• [Task statement]: Please keep the images out and set down the data exactly as given.

• [Excerpted data]:
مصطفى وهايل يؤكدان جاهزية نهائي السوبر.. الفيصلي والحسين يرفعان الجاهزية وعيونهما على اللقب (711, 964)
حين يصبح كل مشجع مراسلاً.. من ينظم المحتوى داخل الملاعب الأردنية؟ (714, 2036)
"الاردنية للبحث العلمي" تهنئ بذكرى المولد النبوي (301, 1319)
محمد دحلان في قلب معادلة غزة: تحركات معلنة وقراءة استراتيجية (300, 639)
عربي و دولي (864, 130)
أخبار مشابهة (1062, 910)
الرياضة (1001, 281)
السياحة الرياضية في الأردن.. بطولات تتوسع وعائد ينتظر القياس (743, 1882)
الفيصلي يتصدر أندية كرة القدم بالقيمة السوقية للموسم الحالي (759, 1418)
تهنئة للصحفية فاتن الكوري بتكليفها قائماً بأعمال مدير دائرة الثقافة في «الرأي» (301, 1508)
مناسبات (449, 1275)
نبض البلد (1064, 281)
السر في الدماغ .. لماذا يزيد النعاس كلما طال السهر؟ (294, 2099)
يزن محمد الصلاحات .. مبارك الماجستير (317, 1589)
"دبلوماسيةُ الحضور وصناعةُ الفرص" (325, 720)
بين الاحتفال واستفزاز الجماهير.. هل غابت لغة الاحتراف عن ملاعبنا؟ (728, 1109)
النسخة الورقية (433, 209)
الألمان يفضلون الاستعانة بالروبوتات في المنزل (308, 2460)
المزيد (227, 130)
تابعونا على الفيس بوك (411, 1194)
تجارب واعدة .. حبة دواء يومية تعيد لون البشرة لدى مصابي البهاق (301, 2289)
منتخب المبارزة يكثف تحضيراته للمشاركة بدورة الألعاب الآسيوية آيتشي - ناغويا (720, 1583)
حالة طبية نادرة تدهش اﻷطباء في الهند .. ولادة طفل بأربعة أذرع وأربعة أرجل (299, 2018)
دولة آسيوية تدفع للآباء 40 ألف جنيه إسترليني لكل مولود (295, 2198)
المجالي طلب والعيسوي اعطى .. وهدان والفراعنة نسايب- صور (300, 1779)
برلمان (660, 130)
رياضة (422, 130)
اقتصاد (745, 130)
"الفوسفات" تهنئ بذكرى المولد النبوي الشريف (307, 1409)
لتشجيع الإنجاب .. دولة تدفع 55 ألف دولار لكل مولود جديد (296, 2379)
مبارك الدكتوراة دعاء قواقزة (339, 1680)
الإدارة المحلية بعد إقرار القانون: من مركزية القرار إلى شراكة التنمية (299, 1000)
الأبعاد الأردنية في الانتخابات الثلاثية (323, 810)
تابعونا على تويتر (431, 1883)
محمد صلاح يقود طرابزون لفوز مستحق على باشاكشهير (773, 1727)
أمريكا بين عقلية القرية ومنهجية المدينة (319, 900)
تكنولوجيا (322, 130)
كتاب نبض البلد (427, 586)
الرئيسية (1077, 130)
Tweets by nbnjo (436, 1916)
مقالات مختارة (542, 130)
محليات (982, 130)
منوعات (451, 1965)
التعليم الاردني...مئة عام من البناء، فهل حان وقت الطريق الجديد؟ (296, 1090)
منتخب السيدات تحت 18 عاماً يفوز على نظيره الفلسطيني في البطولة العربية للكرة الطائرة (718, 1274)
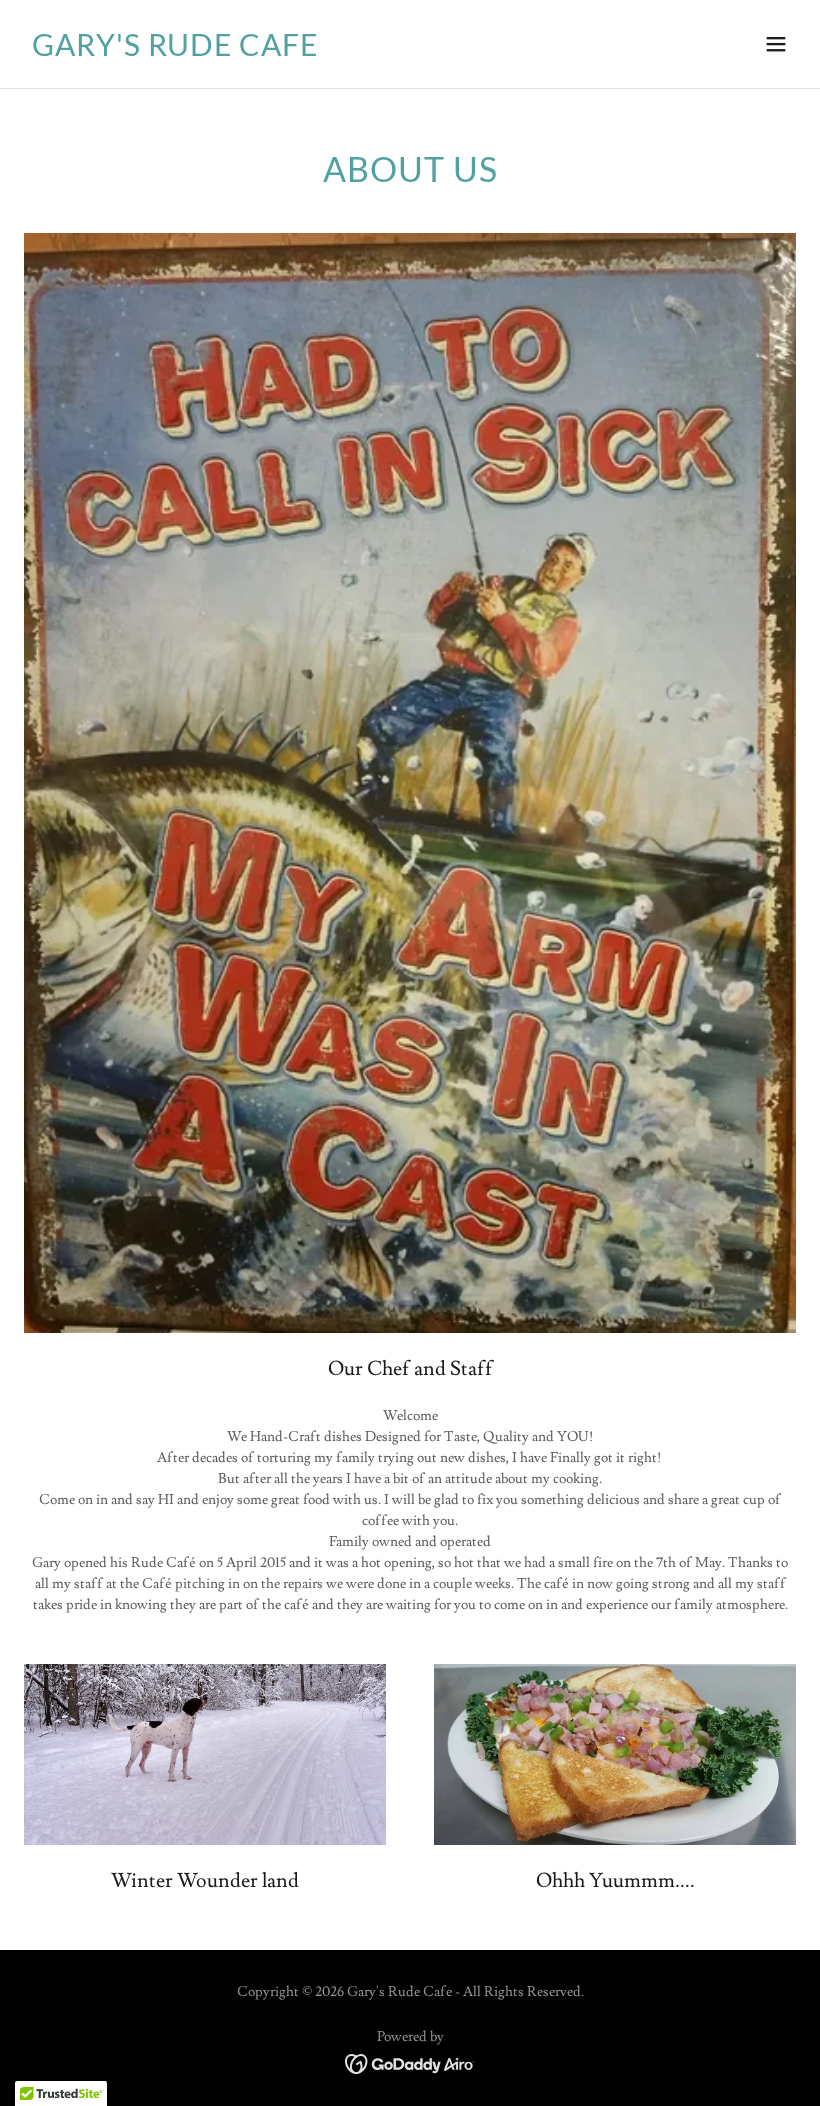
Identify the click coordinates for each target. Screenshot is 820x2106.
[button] (776, 44)
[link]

• [Task response]:
مصطفى وهايل يؤكدان جاهزية نهائي السوبر.. الفيصلي والحسين يرفعان الجاهزية وعيونهما على اللقب (711, 964)
حين يصبح كل مشجع مراسلاً.. من ينظم المحتوى داخل الملاعب الأردنية؟ (714, 2036)
"الاردنية للبحث العلمي" تهنئ بذكرى المولد النبوي (301, 1319)
محمد دحلان في قلب معادلة غزة: تحركات معلنة وقراءة استراتيجية (300, 639)
عربي و دولي (864, 130)
أخبار مشابهة (1062, 910)
الرياضة (1001, 281)
السياحة الرياضية في الأردن.. بطولات تتوسع وعائد ينتظر القياس (743, 1882)
الفيصلي يتصدر أندية كرة القدم بالقيمة السوقية للموسم الحالي (759, 1418)
تهنئة للصحفية فاتن الكوري بتكليفها قائماً بأعمال مدير دائرة الثقافة في «الرأي» (301, 1508)
مناسبات (449, 1275)
نبض البلد (1064, 281)
السر في الدماغ .. لماذا يزيد النعاس كلما طال السهر؟ (294, 2099)
يزن محمد الصلاحات .. مبارك الماجستير (317, 1589)
"دبلوماسيةُ الحضور وصناعةُ الفرص" (325, 720)
بين الاحتفال واستفزاز الجماهير.. هل غابت لغة الاحتراف عن ملاعبنا؟ (728, 1109)
النسخة الورقية (433, 209)
الألمان يفضلون الاستعانة بالروبوتات في المنزل (308, 2460)
المزيد (227, 130)
تابعونا على الفيس بوك (411, 1194)
تجارب واعدة .. حبة دواء يومية تعيد لون البشرة لدى مصابي البهاق (301, 2289)
منتخب المبارزة يكثف تحضيراته للمشاركة بدورة الألعاب الآسيوية آيتشي - ناغويا (720, 1583)
حالة طبية نادرة تدهش اﻷطباء في الهند .. ولادة طفل بأربعة أذرع وأربعة أرجل (299, 2018)
دولة آسيوية تدفع للآباء 40 ألف جنيه إسترليني لكل مولود (295, 2198)
المجالي طلب والعيسوي اعطى .. وهدان والفراعنة نسايب- صور (300, 1779)
برلمان (660, 130)
رياضة (422, 130)
اقتصاد (745, 130)
"الفوسفات" تهنئ بذكرى المولد النبوي الشريف (307, 1409)
لتشجيع الإنجاب .. دولة تدفع 55 ألف دولار لكل مولود جديد (296, 2379)
مبارك الدكتوراة دعاء قواقزة (339, 1680)
الإدارة المحلية بعد إقرار القانون: من مركزية القرار إلى شراكة التنمية (299, 1000)
الأبعاد الأردنية في الانتخابات الثلاثية (323, 810)
تابعونا على تويتر (431, 1883)
محمد صلاح يقود طرابزون لفوز مستحق على باشاكشهير (773, 1727)
أمريكا بين عقلية القرية ومنهجية المدينة (319, 900)
تكنولوجيا (322, 130)
كتاب نبض البلد (427, 586)
الرئيسية (1077, 130)
Tweets by nbnjo (436, 1916)
مقالات مختارة (542, 130)
محليات (982, 130)
منوعات (451, 1965)
التعليم الاردني...مئة عام من البناء، فهل حان وقت الطريق الجديد؟ (296, 1090)
منتخب السيدات تحت 18 عاماً يفوز على نظيره الفلسطيني في البطولة العربية للكرة الطائرة (718, 1274)
Identify the click coordinates for each target. Screenshot is 820x2106.
[button] (776, 44)
[link]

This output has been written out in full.